Volkswagen Golf long-term test: report 2
The Volkswagen Golf has been a family favourite for generations, but now has more clever tech than ever. We're living with one to see if it still deserves its tight grip on the market...
Why it’s here To see if the Golf remains true to its "all things to all drivers" pedigree, to prove that cutting-edge technology need not be reserved for electric cars.
Needs to Use petrol sparingly, provide day-to-day comfort, make life easy on long trips.
List price £24,555 Target Price £23,015 Price as tested £28,700 Mileage 983 Official economy 50.5 mpg Test economy 42.1mpg
12 March – Ergonomics, the final frontier
I was eight or so when Star Trek, The Next Generation was first broadcast to British televisions. Bits of the Enterprise’s design immediately dazzled me, not least the ship’s computer system, whose sleek, colourful helm consoles with their glossy, touch-sensitive, displays, ran a fictional operating system called LCARS (Library Computer Access/Retrieval System).
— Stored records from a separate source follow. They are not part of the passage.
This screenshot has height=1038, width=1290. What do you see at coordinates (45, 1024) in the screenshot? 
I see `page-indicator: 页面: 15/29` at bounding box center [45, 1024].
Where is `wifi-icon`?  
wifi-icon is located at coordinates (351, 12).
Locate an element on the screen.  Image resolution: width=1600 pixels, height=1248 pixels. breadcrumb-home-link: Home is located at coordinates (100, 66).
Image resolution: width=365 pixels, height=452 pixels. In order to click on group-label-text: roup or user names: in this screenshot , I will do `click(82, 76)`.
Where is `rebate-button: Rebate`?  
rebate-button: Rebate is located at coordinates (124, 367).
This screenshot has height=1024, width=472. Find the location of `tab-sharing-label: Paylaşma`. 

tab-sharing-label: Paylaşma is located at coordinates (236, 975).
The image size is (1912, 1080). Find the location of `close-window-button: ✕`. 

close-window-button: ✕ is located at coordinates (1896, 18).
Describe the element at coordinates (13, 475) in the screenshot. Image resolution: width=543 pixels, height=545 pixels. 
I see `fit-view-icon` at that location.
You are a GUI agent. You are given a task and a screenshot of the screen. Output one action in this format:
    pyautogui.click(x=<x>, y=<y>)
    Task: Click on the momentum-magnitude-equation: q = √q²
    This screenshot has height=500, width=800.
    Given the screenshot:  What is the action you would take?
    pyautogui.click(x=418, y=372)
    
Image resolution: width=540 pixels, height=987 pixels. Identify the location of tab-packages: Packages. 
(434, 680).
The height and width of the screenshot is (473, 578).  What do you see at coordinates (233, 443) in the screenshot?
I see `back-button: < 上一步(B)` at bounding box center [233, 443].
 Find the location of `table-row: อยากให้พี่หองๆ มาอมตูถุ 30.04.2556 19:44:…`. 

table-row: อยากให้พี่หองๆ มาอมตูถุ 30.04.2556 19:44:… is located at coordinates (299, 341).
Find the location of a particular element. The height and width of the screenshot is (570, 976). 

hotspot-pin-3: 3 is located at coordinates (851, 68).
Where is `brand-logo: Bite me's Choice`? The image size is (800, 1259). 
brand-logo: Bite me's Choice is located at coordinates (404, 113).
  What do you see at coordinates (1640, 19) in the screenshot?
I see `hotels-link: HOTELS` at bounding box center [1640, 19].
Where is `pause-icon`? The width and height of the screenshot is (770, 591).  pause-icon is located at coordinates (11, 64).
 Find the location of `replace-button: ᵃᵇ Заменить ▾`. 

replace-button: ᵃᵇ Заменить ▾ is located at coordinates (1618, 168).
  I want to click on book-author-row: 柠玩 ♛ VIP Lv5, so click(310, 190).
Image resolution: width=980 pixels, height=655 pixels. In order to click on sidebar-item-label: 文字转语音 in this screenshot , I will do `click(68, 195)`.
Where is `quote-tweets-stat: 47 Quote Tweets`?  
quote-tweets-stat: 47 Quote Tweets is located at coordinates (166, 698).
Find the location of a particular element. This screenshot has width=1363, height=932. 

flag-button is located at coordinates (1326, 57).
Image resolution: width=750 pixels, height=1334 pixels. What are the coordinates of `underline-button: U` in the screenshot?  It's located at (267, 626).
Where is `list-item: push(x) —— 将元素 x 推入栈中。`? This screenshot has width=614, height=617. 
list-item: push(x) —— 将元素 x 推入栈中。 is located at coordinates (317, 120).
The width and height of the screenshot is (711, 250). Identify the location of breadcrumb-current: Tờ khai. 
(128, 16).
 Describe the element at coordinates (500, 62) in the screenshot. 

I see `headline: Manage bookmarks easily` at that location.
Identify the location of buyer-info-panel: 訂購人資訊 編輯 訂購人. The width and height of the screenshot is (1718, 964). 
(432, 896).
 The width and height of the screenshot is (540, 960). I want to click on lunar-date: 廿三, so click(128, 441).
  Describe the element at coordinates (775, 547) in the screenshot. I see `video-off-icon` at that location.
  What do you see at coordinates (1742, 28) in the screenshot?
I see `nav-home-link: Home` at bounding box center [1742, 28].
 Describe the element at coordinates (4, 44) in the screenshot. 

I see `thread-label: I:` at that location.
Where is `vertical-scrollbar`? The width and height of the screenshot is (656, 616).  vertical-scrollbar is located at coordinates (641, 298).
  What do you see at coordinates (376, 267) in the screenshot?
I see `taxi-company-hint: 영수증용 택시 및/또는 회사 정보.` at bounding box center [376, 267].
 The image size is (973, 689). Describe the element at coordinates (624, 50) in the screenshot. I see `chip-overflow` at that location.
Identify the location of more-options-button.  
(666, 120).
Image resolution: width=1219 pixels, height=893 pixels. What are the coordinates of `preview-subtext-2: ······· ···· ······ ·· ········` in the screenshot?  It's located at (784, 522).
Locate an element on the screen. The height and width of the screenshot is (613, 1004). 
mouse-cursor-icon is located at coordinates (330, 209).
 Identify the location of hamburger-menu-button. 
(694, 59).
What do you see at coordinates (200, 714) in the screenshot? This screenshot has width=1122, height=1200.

And now, three decades later, my Volkswagen Golf reminds me of Captain Picard’s pride and joy.
The Golf’s infotainment screen and its neighbouring digital dashboard, both framed in a glossy black panel that subtly curves from left to right, is a pleasure to behold. It presents its information in exactly the right place, too; factor in my car’s excellent (optional) head up display, and taking in vital data only requires the briefest of glances away from the road ahead. Good stuff.
Remember, though, that those LCARS computers on the starship Enterprise are only pretend. Scenic art supervisor and technical consultant Michael Okuda needed only to create something that would look good on telly. And I’d not be at all surprised to find that the Golf’s infotainment system was designed by him, too, because for all its prettiness and flashes of brilliance, actually interacting with it seems to have been left out of the brief.
It’s desperately frustrating. It uses swipe gestures, a-la an Apple iPad, but nothing seems consistent; when trying to perform a task, I’m left guessing whether to swipe left or right or touch an icon, and I never seem to get back to the page I started from. The separate shortcut buttons for climate, parking assistance and driving assistance would make life convenient were they not touch sensitive and ridiculously prone to being inadvertently set off – notably when trying to steady your finger when stabbing screen icons on a bumpy road. And if the fixed, touch sensitive ‘sliders’ for radio volume and climate temperature seem a novel idea, the decision not to illuminate them, rendering them invisible at night, is downright baffling.
This is a system that seems to be crying out for a handy rotary controller so you can intuitively scroll through its beautiful-looking menus. Right now it’s a case of style over substance, and that’s pretty much the opposite what Volkswagen always used to be about.